To evaluate the feasibility of transverse iliosacral (TIS) screw placement in different segments of the sacrum and measure the parameters of the unilateral iliosacral (IS) screw in the case that cannot be inserted the TIS screw. This study used 100 pelvic continuous computed tomography images. Mimics (Materialise Interactive Medical Image Control System) was used to reconstruct the three-dimensional pelvis model. All sacrums were divided into the normal group and dysmorphic group. Any difference in osseous fixation pathway (OFP) diameter in the first two segments between both groups was investigated.
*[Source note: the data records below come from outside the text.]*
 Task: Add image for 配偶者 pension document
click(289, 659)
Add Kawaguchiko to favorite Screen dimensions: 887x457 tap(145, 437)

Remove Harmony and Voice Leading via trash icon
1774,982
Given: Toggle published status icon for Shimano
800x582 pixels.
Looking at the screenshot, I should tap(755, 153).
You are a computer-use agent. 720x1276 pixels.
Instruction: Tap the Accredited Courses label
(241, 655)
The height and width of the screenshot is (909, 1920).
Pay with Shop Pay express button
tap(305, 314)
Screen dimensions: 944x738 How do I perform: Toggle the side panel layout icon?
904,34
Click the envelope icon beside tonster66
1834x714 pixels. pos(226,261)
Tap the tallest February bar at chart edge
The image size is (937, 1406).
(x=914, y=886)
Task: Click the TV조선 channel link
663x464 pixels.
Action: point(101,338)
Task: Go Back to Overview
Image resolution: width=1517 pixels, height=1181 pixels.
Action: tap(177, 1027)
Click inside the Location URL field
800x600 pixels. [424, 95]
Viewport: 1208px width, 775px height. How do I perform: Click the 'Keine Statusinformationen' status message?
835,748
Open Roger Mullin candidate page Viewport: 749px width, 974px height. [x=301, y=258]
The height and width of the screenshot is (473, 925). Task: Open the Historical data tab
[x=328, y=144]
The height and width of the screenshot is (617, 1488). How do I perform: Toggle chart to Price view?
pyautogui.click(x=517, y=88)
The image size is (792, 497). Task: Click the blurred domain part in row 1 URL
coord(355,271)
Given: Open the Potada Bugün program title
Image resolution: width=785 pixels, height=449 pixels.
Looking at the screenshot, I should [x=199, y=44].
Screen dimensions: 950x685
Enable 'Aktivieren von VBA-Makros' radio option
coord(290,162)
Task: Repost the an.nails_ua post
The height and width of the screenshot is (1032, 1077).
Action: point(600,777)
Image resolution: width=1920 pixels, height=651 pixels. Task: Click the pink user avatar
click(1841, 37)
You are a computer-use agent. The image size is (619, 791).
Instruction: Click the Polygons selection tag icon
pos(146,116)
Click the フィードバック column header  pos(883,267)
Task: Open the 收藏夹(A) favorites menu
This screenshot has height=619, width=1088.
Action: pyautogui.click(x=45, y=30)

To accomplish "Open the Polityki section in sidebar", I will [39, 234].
In dysmorphic sacrums, the optimal inserting angle and length of the unilateral S1 screw were measured. The number of foramen in every sacrum was recorded. Thirty-two sacrums had sacral dysmorphism. The OFP diameter for the S2 TIS screw in the dysmorphic group was larger than that in the normal group (p = 0.02). Receiver operating characteristic curve analysis indicated the cutoff values as 20.55mm and 15.18° for the S1 front edge height and S1S2 angle, respectively. In the dysmorphic case, the unilateral S1 IS screw should be inserted with a cephalad incline angle of 36.14 ± 5.97° and a ventrally incline angle of 37.33 ± 4.64°. S3 TIS screw placement rate was 53.1% in the dysmorphic group. The most common cause of sacral dysmorphism is the fusion of the L5 to the true S1. In dysmorphic sacrums, the unilateral IS screw should be placed obliquely in the S1 segment, and the S2 segment usually has a sufficient OFP for the TIS screw. Using S3 TIS screw and two TIS screws in the first segment technique is not recommended because of a high risk.